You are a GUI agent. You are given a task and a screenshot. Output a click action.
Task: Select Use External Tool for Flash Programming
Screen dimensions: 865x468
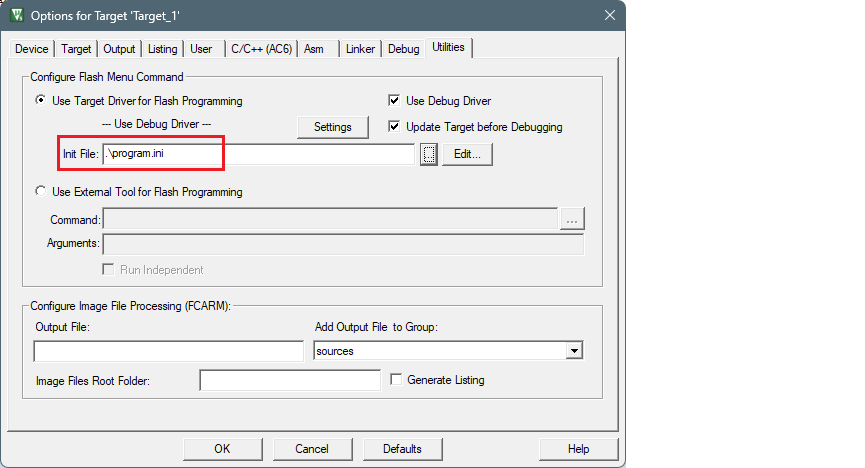pyautogui.click(x=40, y=192)
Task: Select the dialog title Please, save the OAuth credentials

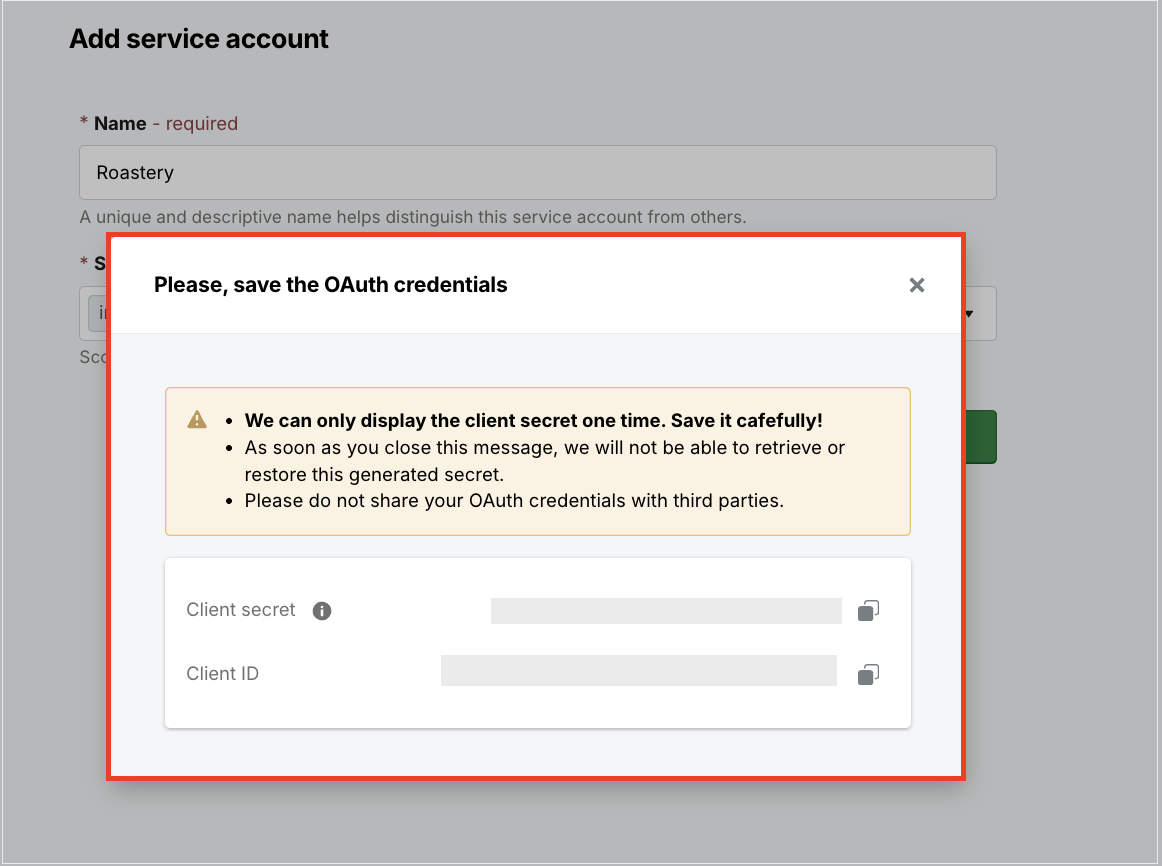Action: click(x=330, y=284)
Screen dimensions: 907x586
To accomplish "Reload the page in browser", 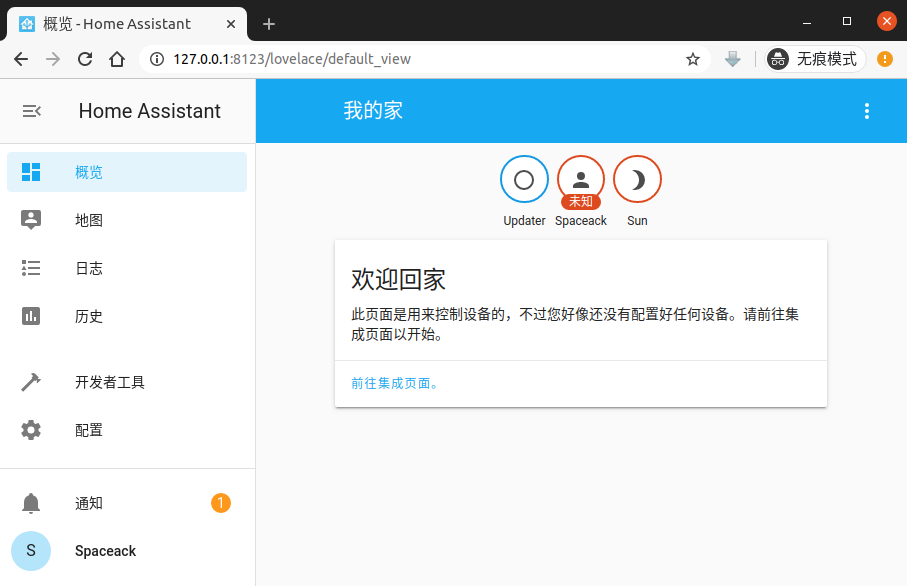I will [85, 59].
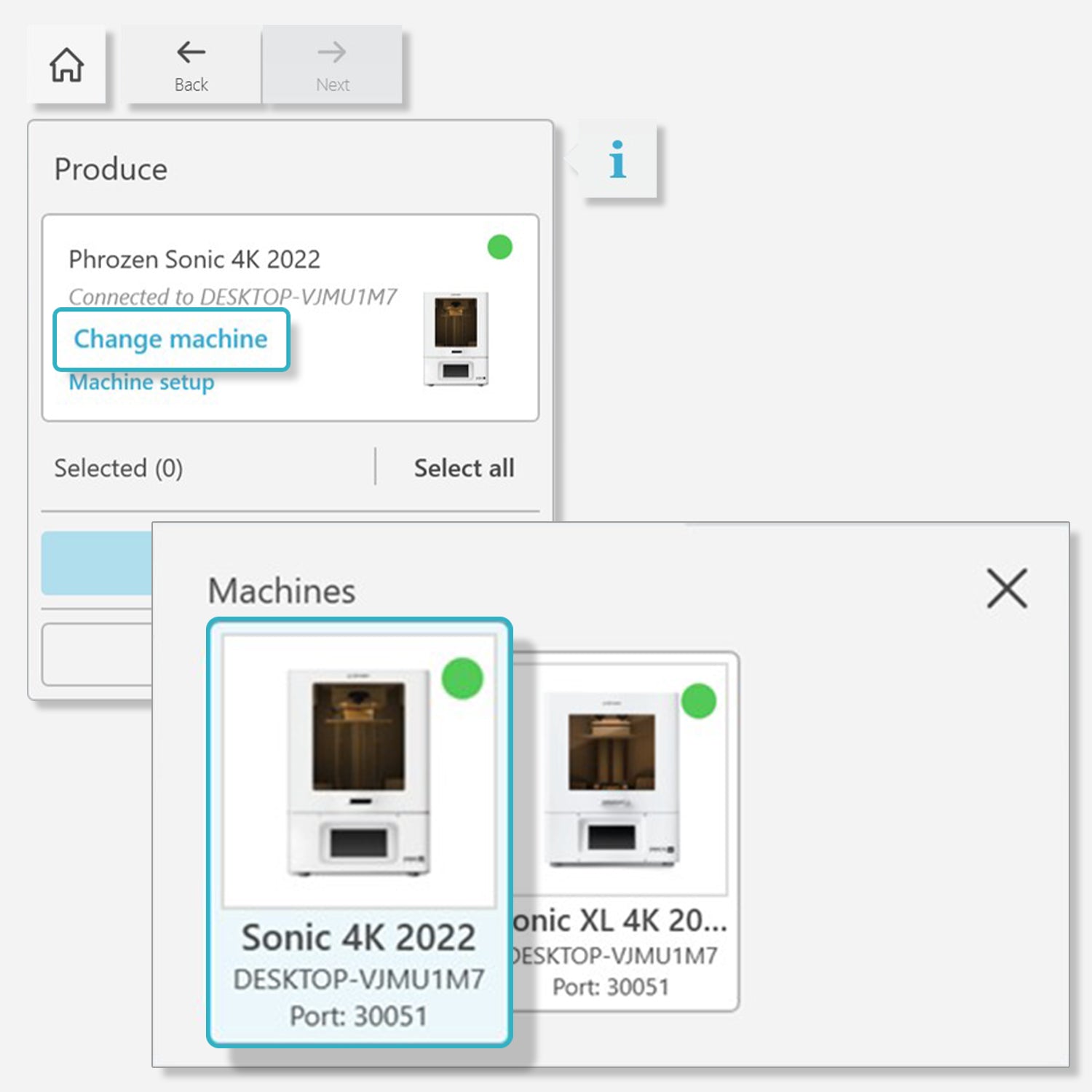The image size is (1092, 1092).
Task: Click the Sonic XL 4K 20... machine name
Action: pyautogui.click(x=620, y=921)
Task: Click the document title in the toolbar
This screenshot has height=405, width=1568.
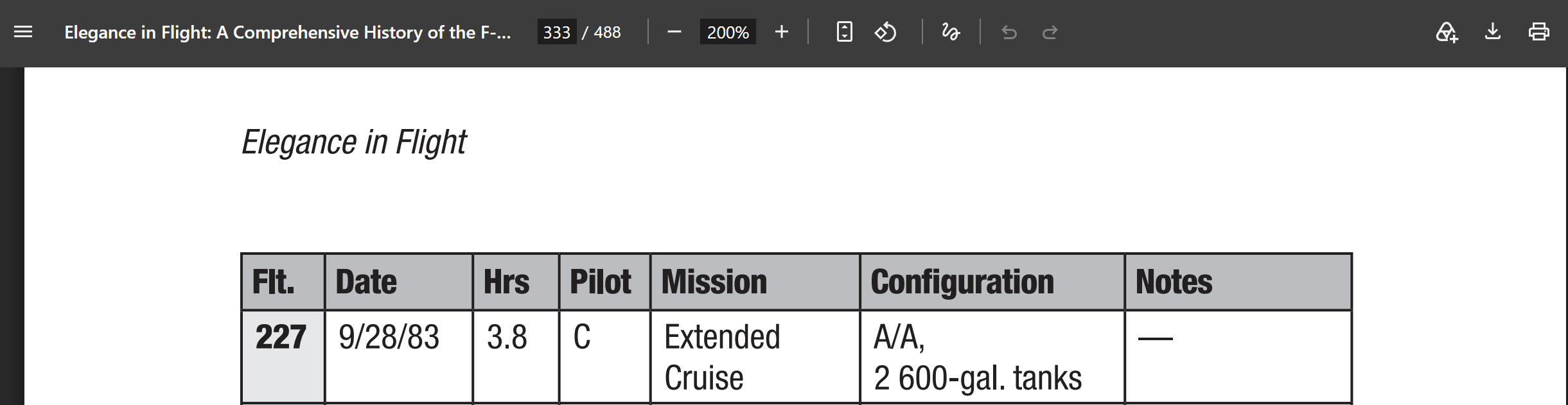Action: pos(288,32)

━━━━━━━━━━━━━━━━

WHAT THE EXERCISE ASKS => Please return, exactly as written, the lines from the first line of the records above through the line containing "Screen dimensions: 907x586", both included, leaving out any pictures.

RESULT OF THE TASK =>
You are a GUI agent. You are given a task and a screenshot. Output a click action.
Task: Select Use External Tool for Flash Programming
Screen dimensions: 865x468
pyautogui.click(x=40, y=192)
Task: Select the dialog title Please, save the OAuth credentials

Action: click(x=330, y=284)
Screen dimensions: 907x586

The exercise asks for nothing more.